Editorial: MSC given red light on free speech

Mesa State has the potential to commit serious violations of its students’ free speech rights. Potentially “offensive” posters can’t be hung on windows on campus. This includes political posters. If a student loves Obama, under the first amendment, they should be able to express that. Even on more hot-button issues, if a student wants to hang a pro-life poster, they are well within their first amendment rights to do so. The school is squelching students’ freedom of expression by not allowing it.
The Foundation of Individual Rights in Education (FIRE) states: “The mission of FIRE is to defend and sustain individual rights at America’s colleges and universities. These rights include freedom of speech, legal equality, due process, religious liberty, and sanctity of conscience — the essential qualities of individual liberty and dignity.”
The non-profit educational foundation rates schools on a stop-light scale, green being a free-speech friendly school, yellow being small violations and red for large violations.
Mesa State was labeled as a red light school, and rightly so. Among its many violations of students’ first amendment rights, a few are especially alarming. Under the current rules in the student housing handbook, anything said can be twisted and bent into harassment as the administration sees fit. The rule reads: “Harassment can be construed from any intimidating behavior to individuals feeling uncomfortable with behavior of others. Any harassment that is harmful to other individuals is prohibited on campus.”
The problem with a broad and over-reaching harassment rule is that it often is selectively enforced. The institution has the potential to take anything it doesn’t like and chalk up the offense to harassment.
Offensive speech and behavior doesn’t always portray the college in the best light, but offensive speech and behavior is still protected under the first amendment and the college is failing as an institution if it doesn’t do everything in its power to protect  student rights.
Mesa State has also made it incredibly hard for the newspaper to reach its goals of being a campus watchdog and covering controversial news. Recently, all interviews for any news story that might negatively impact the college have been funneled to Dana Nunn.
We were going to cover the bed bug outbreak in Pinon Hall. The obvious and knowledgeable people to talk to would be in the Housing Department. Housing was forbidden to talk to the media about the outbreak and all interviews were funneled through Dana Nunn. All attempted interviews regarding Maverick Center employees padding their hours have been directed to Dana Nunn.
Those that seem to be hiding something look guilty, and the Mesa State administration should be doing everything in its power to create an open, honest, and free speech friendly environment. Let’s strive for green light status and a campus that doesn’t infringe on students’ rights.


2 Responses

  1. John Linko says:

    Good editorial – I’ve e-mailed a link to FIRE. They typically include references to their rating system on their blog, The Torch.

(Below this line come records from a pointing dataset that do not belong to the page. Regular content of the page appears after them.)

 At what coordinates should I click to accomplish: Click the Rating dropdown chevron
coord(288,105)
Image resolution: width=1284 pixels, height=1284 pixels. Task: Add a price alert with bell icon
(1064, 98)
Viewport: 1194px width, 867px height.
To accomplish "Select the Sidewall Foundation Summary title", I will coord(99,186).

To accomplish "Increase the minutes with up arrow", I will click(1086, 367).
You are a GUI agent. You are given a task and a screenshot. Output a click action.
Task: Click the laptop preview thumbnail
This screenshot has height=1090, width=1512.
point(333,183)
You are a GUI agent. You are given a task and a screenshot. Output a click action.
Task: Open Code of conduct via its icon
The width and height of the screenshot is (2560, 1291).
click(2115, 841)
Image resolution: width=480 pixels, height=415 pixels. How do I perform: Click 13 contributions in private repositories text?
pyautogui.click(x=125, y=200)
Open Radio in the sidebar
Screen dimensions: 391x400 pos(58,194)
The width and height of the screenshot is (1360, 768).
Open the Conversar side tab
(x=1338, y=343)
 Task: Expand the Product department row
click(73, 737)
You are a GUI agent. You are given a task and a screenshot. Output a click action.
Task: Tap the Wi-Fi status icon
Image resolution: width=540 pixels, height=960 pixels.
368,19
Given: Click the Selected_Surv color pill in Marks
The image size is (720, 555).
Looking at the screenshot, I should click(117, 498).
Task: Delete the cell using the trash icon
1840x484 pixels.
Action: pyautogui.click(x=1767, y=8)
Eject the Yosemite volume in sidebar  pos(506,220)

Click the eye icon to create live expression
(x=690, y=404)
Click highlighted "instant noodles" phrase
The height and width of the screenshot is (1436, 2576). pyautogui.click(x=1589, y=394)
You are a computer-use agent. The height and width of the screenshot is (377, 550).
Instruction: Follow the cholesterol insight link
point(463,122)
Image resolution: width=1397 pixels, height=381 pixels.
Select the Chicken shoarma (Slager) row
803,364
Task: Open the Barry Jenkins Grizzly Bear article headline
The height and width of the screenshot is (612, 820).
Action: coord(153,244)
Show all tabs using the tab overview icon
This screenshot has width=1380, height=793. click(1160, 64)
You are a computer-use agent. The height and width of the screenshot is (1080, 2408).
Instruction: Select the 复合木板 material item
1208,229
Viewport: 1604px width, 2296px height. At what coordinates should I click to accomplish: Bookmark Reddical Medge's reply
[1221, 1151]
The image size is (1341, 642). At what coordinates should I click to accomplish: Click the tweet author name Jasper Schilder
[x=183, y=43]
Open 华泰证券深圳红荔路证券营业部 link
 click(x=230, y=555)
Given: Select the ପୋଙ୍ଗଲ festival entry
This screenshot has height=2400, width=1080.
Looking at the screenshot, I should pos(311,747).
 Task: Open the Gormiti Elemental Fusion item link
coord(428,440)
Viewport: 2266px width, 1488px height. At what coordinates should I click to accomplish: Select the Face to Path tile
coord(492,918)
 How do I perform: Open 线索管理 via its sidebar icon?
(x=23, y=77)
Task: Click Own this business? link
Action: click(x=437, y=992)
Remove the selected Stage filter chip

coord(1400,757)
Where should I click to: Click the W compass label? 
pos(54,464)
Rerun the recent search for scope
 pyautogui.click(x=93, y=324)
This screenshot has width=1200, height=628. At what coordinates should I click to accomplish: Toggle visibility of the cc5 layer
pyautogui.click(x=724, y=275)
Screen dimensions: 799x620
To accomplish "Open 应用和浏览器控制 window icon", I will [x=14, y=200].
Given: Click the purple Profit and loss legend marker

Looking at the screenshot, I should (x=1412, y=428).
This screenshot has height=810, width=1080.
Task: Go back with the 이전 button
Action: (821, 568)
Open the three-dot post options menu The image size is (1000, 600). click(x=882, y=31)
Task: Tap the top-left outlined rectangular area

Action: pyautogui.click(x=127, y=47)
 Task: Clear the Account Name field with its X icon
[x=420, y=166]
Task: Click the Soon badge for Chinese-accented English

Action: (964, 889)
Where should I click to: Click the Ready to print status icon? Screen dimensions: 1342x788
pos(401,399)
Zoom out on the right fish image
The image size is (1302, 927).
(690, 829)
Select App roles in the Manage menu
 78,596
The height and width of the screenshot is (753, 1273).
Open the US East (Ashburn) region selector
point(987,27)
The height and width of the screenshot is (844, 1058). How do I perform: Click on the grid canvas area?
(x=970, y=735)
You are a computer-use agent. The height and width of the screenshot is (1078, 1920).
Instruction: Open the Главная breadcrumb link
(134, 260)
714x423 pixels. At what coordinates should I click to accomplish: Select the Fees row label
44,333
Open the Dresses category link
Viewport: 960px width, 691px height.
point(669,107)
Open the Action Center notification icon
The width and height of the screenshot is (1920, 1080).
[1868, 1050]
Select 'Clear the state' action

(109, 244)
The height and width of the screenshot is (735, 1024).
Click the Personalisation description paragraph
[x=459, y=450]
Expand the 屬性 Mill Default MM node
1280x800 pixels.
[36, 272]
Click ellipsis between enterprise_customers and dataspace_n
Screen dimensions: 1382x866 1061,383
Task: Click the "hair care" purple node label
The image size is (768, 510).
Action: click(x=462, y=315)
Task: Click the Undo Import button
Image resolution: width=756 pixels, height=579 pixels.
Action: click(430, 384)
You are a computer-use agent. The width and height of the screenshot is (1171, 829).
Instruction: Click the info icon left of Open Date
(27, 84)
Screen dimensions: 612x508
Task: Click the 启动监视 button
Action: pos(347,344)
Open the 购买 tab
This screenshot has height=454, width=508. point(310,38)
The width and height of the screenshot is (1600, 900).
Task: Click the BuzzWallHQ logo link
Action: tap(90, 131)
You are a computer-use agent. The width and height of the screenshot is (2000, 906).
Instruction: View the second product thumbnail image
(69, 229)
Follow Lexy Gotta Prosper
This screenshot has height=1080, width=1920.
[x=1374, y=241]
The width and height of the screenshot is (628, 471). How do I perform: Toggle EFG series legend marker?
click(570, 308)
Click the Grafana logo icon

    Still, ya gotta wonder. Dana Nunn has a job to do, and it’s a legitimate job in today’s reputation-sensitive, message-management world. I’m wondering what there is about the fact that she is the point person for media inquiries that would prevent the Crite from reporting on something.

    Reports of bedbugs in a dormitory, with staff being told not to comment to media, certainly seems like enough for a story. Even if the report is reduced to the lead, whatever supporting facts you have, a statement from Ms. Nunn, and the report of the gag order, the students will be informed, and will likely wonder what administration indeed has to hide. You’ve done your job.

    You’re on the right track. Keep going – you’ll get there.

  2. John Linko says:

    Upon additional thought –

    If the Criterion staff is bent on being a “campus watchdog”, they need to rely more on what they are hopefully learning in journalism school. This includes using multiple sources (sometimes off-the-record) and tools such as vigorous research and public records requests. In the case of the bedbugs in the dorms, I would be attempting contact with those students affected by the outbreak, and making requests under the Colorado Open Records Act for invoices related to any expenses for professional pest control services at the dorm in question.